Di questo impegno a ricordarsene i commentatori politici hanno fatto poco conto, ma chi vive davvero nel mondo cattolico sa bene il peso via via crescente, in proporzione all’importanza delle poste in ballo, che ha avuto nel determinare, ai danni di Matteo e del Pd, l’esito delle elezioni amministrative del 5 giugno 2016 e dell’11 giugno 2017, della disastrosa (per Renzi) bocciatura del referendum costituzionale del dicembre 2016. Infine le lelezioni politiche nazionale del 4 marzo 2018.

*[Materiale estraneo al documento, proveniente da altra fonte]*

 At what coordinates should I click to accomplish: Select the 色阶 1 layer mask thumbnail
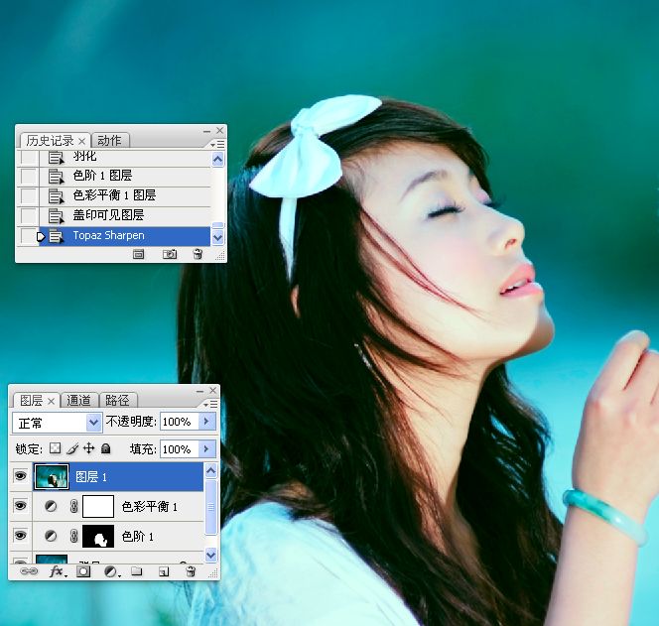pyautogui.click(x=97, y=537)
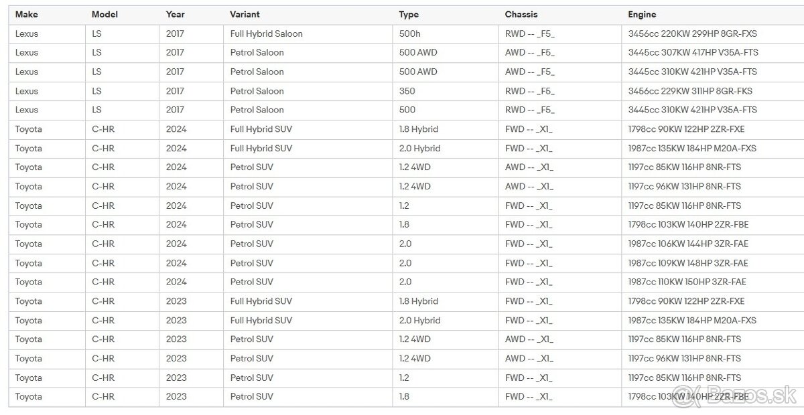804x415 pixels.
Task: Select the 307KW 417HP V35A-FTS engine cell
Action: pos(693,52)

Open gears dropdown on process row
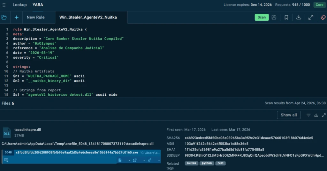coord(151,160)
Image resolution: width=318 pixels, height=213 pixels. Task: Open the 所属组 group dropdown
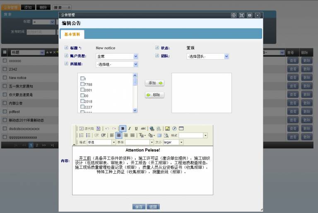tap(117, 64)
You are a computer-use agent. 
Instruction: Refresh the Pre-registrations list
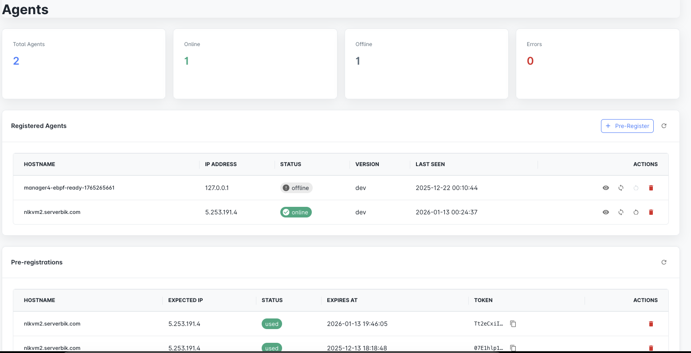664,262

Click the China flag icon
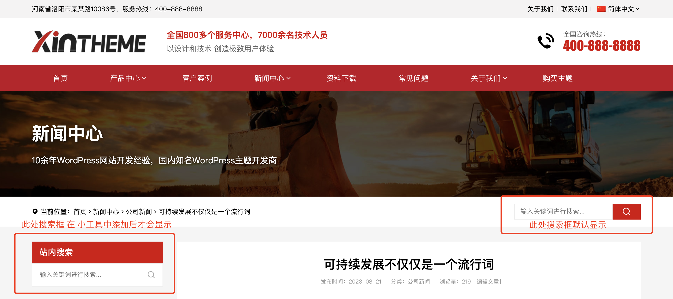(x=601, y=9)
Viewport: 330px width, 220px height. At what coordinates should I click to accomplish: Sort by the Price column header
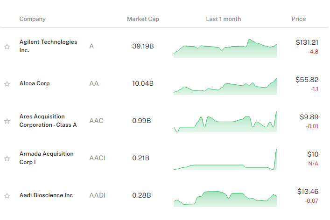[299, 19]
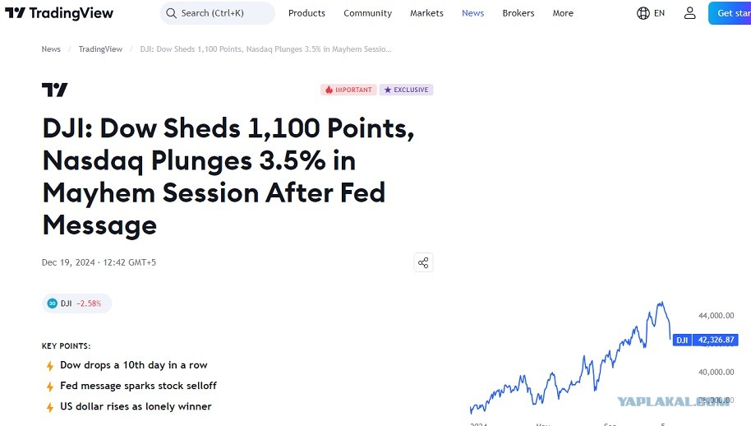This screenshot has height=426, width=751.
Task: Click the magnifier icon in search box
Action: (171, 13)
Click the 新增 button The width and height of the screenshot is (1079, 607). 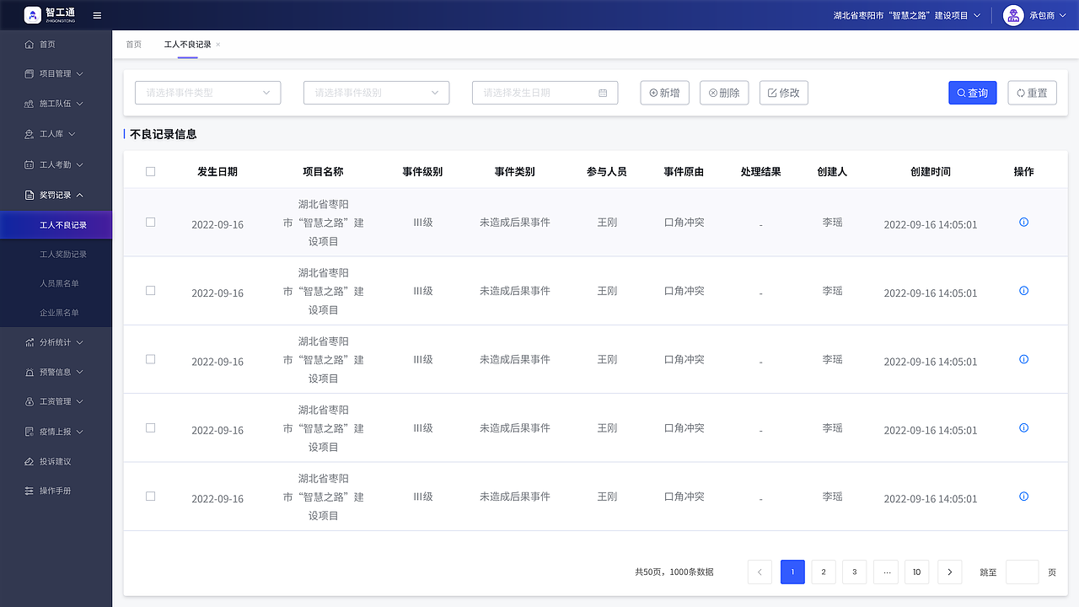(x=664, y=93)
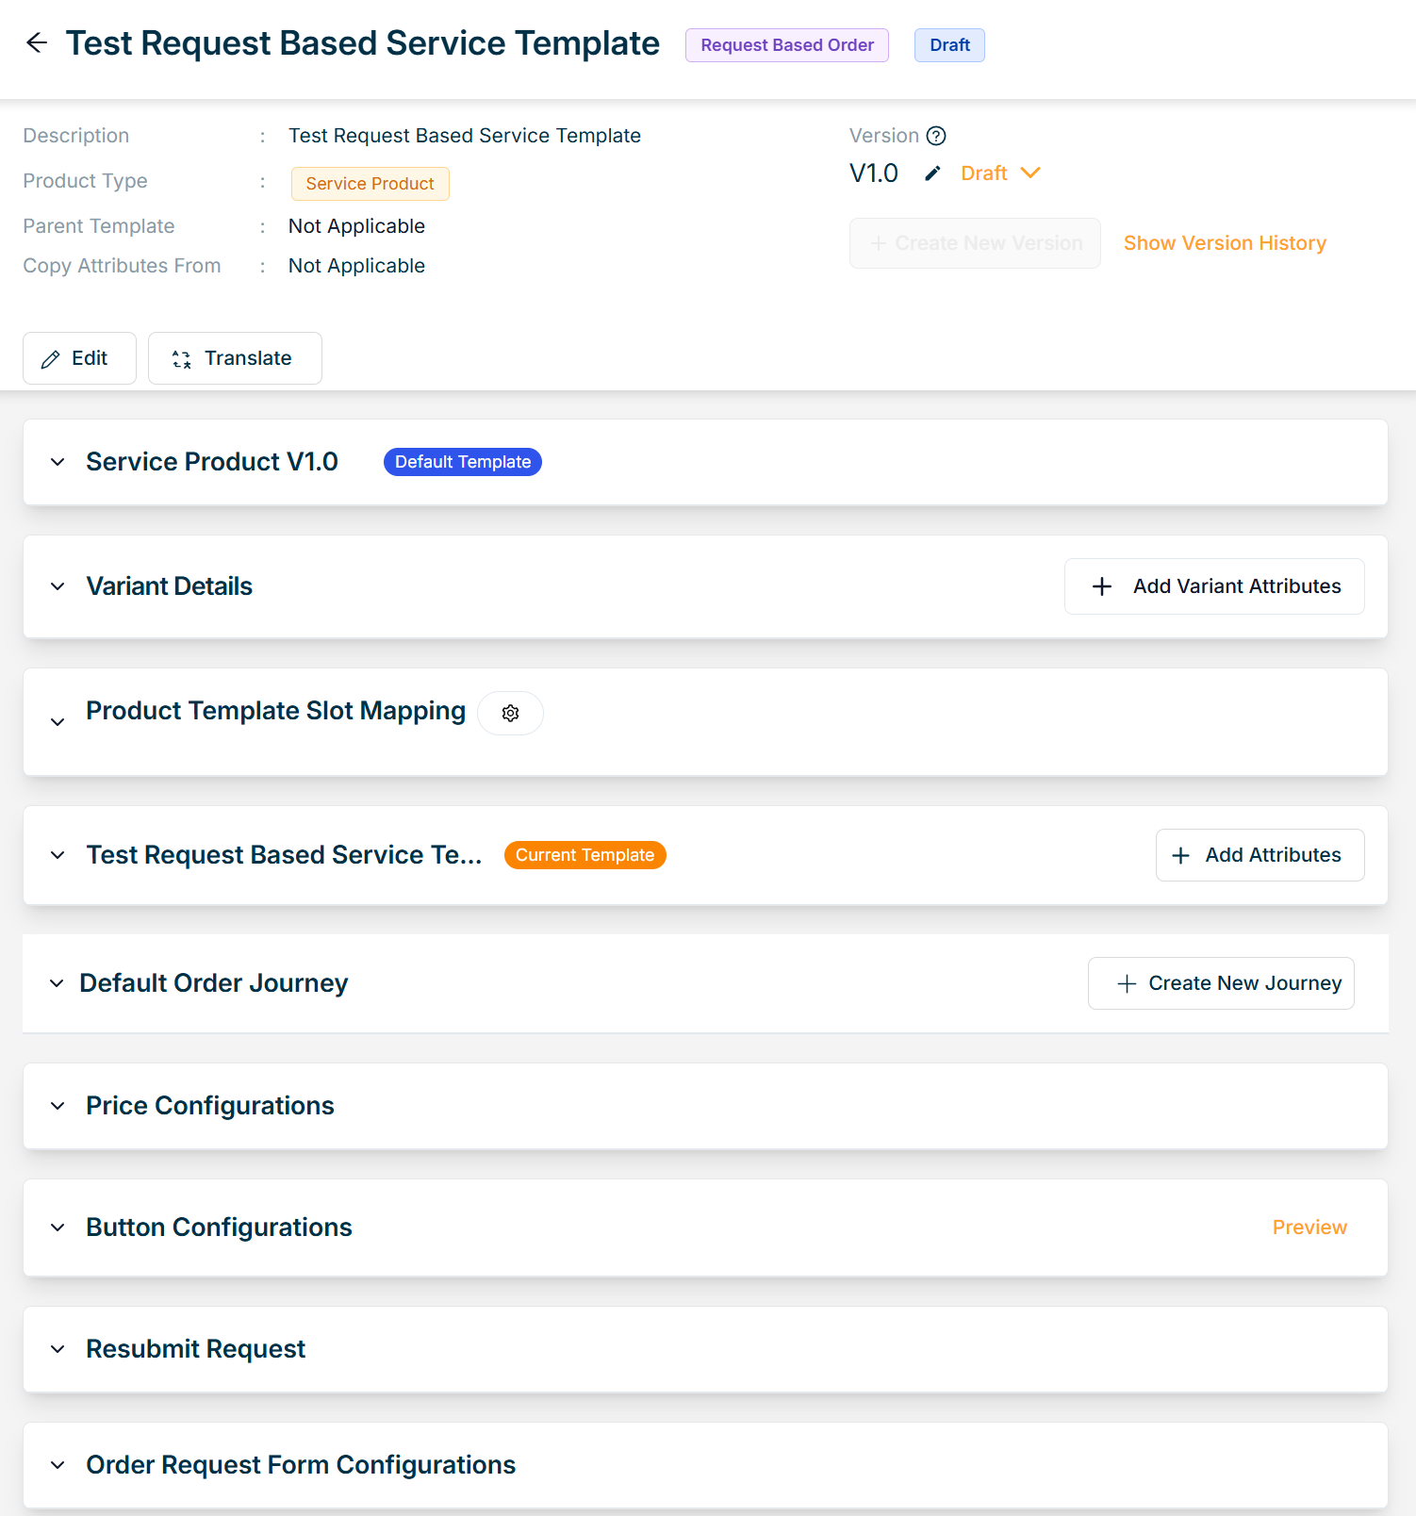The image size is (1416, 1516).
Task: Click the Version help question icon
Action: pyautogui.click(x=935, y=136)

In realtà, a differenza di giornalisti e analisti e adispetto dei suoi atteggiamenti da bullo,, Renzi, forse perché la sfida veniva proprio dal mondo di appartenenza della sua famiglia, già dalle elezioni del giugno 2016 si è reso conto della serietà dalla promessa e, in vista del referendum costituzionale, nel frattempo trasformatosi in un plebiscito sulla sua persona, aveva programmato un tour per le parrocchie per spiegare agli sprovveduti correligionari cosa sono le unioni civili. Non lo ha fatto (forse per prudenza), ma, scottato dall’esito referendario, che gli è costato la presidenza del consiglio, alla vigilia delle recentissime consultazioni politiche ha tentato un disperato recupero in uno dei suoi ultimi interventi: “Abbiamo avuto punti di discussione come le unioni civili o il biotestamento con una parte importante del mondo cattolico. È una discussione che probabilmente vedrà una frattura almeno con una parte del mondo cattolico italiano. Ma da Roma oggi voglio dire alle donne e agli uomini del mondo cattolico di questo Paese di riflettere bene su cosa avverrà: faccio un appello alle persone che vivono le parrocchie e la realtà associativa. Siamo a un bivio: il centrodestra non è a trazione moderata, non è guidato dagli amici di Angela Merkel ma dagli amici di Marine Le Pen, non sono moderati. Noi siamo quelli del terzo settore”.
Da pugile suonato, messo all’angolo del ring, non ha capito che ad essere in gioco non sono il moderatismo, la Merkel e la Le Pen, ma -come scrive Sallusti (in questo ha ragione)- le leggi eticamente in contrasto con il Vangelo.